§ Task brief:
Produce word for word the lines of the data below running from the one that has "Select the GOOGLE ANALYTICS label" to the one that has "Click the step", inclusive, and no others.

>>>

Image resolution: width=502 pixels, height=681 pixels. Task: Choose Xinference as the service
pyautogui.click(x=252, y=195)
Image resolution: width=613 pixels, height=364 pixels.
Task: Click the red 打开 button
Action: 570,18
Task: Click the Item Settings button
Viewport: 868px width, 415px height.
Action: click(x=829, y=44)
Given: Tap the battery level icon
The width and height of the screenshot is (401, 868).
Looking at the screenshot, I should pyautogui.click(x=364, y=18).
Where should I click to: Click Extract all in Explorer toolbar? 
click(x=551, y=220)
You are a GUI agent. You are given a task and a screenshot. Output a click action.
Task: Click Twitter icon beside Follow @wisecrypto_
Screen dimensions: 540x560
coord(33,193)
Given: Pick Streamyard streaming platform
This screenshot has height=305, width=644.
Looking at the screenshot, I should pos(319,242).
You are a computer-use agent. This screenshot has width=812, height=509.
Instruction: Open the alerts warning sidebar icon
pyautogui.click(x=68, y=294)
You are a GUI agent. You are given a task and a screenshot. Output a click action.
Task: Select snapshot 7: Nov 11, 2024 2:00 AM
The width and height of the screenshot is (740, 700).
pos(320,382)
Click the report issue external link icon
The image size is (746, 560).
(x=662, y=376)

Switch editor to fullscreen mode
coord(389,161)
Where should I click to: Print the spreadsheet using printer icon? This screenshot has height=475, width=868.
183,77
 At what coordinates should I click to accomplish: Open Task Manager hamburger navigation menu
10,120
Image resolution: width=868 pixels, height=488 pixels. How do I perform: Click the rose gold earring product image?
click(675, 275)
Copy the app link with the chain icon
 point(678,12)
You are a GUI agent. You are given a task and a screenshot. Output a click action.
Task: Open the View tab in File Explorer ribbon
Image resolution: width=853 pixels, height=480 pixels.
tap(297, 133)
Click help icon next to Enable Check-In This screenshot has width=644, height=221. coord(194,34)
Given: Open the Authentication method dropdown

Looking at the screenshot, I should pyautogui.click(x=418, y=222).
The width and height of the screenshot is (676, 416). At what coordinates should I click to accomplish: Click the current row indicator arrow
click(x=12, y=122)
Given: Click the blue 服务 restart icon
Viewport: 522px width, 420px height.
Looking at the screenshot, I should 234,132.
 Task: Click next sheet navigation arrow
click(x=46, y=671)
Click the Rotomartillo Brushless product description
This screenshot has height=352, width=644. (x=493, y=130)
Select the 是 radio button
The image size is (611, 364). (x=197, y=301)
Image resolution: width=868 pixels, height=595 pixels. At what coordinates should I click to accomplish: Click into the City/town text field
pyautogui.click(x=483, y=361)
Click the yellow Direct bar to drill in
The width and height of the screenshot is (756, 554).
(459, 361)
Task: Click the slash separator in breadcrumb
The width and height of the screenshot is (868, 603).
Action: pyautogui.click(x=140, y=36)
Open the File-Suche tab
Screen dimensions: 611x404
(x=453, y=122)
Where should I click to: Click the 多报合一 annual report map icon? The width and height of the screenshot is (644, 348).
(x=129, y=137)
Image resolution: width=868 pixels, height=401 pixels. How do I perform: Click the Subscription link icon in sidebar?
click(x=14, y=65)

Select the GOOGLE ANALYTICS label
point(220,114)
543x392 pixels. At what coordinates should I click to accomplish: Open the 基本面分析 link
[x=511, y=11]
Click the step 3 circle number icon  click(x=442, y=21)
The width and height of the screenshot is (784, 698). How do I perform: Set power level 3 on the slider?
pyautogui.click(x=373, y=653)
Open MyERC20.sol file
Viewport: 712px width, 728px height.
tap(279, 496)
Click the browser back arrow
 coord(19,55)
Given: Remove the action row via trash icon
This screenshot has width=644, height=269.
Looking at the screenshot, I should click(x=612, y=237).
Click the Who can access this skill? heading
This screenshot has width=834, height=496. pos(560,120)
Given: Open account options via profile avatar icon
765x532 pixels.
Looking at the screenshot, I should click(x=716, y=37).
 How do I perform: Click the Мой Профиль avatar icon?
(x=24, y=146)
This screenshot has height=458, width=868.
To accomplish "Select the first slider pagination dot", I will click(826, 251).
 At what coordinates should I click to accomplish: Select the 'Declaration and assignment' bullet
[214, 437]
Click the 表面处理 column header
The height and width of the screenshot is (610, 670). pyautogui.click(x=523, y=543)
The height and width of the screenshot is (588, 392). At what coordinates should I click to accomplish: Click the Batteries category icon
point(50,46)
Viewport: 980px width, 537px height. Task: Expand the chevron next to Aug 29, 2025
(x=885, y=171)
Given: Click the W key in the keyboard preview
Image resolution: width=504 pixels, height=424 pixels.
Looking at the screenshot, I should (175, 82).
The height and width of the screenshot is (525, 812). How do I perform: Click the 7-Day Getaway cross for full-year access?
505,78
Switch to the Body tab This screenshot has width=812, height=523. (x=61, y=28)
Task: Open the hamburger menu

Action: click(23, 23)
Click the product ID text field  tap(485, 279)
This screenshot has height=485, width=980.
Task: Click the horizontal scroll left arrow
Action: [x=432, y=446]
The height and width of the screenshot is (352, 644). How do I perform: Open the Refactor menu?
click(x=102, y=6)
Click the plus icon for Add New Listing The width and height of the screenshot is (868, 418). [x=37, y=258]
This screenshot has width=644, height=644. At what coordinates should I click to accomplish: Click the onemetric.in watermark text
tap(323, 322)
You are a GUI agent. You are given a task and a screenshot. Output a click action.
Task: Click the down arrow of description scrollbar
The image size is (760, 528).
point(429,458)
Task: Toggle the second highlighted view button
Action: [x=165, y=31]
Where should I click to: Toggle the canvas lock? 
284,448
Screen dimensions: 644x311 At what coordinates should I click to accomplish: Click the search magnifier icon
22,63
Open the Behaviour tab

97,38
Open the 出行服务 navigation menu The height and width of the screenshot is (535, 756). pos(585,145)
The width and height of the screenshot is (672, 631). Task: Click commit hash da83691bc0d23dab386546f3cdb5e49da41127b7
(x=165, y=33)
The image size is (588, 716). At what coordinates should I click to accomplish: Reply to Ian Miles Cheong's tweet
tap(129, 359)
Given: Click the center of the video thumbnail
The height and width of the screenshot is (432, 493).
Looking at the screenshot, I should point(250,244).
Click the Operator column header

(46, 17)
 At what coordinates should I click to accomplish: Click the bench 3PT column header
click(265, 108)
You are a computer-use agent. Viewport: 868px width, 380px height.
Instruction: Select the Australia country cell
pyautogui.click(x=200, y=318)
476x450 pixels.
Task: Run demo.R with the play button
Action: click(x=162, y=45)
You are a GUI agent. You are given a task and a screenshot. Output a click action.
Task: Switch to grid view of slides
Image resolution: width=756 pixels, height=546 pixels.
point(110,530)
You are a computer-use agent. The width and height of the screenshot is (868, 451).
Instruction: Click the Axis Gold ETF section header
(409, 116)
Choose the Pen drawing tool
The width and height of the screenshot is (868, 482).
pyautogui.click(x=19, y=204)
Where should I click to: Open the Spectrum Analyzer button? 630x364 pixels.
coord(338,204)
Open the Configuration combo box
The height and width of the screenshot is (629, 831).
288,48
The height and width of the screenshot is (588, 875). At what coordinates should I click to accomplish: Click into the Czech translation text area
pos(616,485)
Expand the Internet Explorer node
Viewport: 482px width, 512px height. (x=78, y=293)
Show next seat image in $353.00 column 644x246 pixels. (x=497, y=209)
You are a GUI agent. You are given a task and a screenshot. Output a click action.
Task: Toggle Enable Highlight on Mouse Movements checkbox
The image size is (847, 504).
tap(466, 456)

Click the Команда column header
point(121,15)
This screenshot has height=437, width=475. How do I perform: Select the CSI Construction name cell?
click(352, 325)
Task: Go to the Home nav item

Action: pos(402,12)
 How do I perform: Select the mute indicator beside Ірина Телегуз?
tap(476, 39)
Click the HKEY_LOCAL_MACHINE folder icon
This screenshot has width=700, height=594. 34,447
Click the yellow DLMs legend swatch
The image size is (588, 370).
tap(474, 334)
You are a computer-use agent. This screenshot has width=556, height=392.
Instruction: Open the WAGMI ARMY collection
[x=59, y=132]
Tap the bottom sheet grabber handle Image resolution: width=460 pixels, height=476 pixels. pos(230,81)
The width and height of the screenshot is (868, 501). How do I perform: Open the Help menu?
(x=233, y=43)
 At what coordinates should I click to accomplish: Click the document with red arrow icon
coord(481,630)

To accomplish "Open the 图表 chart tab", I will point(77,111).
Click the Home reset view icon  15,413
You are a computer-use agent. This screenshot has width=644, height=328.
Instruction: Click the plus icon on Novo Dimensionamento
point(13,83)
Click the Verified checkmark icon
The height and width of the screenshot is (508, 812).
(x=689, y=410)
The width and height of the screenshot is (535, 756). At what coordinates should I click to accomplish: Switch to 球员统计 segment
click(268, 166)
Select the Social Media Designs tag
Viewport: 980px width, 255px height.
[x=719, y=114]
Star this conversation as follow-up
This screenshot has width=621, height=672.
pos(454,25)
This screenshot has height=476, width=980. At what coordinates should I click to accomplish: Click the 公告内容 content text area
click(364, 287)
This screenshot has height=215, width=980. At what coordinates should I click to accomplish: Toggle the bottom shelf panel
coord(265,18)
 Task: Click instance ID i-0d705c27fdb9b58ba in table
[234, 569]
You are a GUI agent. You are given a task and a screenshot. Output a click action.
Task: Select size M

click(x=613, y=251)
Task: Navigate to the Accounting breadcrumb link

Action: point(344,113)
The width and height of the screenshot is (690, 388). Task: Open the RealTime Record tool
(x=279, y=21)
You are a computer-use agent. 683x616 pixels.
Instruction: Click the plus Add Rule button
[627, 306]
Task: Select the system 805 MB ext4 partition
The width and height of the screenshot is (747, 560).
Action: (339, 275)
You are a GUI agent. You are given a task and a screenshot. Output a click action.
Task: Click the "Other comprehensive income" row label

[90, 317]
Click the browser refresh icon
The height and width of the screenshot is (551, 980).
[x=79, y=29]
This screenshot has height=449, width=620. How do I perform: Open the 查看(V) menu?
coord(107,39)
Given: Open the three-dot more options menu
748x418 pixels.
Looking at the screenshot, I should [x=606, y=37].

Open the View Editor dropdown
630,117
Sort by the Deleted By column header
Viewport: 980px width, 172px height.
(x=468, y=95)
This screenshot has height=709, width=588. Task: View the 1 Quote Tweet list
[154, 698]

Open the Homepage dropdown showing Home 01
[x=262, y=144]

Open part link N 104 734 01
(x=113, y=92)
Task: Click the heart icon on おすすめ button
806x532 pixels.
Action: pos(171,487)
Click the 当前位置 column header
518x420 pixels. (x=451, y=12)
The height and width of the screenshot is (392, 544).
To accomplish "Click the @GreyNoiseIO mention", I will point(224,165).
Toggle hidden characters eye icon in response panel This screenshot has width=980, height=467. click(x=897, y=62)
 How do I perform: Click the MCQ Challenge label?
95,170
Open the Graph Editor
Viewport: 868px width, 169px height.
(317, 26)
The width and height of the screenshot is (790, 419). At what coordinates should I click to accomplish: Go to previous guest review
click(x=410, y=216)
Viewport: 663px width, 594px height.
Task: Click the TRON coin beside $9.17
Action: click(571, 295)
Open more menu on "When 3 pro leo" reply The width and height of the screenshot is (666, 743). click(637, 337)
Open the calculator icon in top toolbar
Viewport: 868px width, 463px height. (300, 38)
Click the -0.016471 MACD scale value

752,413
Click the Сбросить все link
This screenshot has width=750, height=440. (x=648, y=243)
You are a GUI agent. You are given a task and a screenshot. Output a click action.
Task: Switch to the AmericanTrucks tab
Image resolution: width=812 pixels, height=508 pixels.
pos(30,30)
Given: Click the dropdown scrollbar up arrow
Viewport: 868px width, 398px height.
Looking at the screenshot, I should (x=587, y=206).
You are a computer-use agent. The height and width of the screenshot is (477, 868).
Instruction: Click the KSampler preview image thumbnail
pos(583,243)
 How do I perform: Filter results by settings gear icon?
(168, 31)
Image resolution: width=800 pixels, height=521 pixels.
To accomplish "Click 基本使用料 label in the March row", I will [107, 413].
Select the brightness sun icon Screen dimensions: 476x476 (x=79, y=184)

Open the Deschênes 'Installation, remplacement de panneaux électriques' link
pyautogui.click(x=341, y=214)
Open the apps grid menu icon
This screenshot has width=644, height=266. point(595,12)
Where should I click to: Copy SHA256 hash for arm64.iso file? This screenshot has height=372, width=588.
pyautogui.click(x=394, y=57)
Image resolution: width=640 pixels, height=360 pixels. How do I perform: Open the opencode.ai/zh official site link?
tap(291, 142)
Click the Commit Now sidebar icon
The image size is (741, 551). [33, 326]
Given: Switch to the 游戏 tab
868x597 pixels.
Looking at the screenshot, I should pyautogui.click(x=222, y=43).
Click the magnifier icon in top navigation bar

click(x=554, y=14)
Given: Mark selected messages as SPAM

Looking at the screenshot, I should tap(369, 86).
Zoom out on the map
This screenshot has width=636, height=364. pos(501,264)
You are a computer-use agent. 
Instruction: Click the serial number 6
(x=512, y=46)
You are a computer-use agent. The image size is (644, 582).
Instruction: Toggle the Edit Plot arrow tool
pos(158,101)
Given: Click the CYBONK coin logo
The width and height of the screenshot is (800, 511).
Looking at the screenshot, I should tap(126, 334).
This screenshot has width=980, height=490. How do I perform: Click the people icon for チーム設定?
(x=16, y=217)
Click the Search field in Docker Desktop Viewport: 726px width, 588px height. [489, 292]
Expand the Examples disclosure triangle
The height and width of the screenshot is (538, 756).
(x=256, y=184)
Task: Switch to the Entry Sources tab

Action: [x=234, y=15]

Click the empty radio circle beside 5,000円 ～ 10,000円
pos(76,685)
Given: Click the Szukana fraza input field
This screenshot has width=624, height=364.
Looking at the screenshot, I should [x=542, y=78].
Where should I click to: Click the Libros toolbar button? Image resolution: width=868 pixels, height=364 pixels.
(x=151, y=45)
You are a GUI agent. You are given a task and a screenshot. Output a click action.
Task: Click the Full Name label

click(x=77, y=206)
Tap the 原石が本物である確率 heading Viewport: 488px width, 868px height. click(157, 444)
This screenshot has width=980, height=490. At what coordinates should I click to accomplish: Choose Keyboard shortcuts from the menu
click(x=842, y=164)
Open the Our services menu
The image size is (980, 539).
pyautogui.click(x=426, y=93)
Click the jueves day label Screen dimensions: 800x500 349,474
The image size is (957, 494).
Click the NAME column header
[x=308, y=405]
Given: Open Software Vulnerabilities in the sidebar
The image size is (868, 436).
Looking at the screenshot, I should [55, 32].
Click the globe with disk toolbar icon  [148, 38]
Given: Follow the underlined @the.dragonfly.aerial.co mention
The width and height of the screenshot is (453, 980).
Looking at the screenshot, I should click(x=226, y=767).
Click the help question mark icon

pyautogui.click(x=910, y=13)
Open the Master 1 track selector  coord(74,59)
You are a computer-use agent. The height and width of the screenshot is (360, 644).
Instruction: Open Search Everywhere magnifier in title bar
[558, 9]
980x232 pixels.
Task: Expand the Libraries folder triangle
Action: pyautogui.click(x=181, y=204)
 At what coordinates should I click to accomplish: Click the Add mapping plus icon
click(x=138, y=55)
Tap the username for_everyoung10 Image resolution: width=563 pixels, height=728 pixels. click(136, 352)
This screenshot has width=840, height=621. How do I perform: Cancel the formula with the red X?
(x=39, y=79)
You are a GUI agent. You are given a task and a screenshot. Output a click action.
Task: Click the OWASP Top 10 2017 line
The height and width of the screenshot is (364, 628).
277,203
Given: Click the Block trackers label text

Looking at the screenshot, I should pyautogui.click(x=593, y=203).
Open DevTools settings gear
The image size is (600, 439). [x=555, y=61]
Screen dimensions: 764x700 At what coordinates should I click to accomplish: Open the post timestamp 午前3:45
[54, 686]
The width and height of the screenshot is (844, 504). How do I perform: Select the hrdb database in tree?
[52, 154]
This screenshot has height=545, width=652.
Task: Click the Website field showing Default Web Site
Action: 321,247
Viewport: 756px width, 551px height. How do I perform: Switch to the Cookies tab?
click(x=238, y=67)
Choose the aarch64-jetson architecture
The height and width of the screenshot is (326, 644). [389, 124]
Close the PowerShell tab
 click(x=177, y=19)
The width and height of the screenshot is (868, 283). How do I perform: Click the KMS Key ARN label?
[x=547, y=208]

<<<

§ Task result:
Select the GOOGLE ANALYTICS label
point(220,114)
543x392 pixels. At what coordinates should I click to accomplish: Open the 基本面分析 link
[x=511, y=11]
Click the step 3 circle number icon  click(x=442, y=21)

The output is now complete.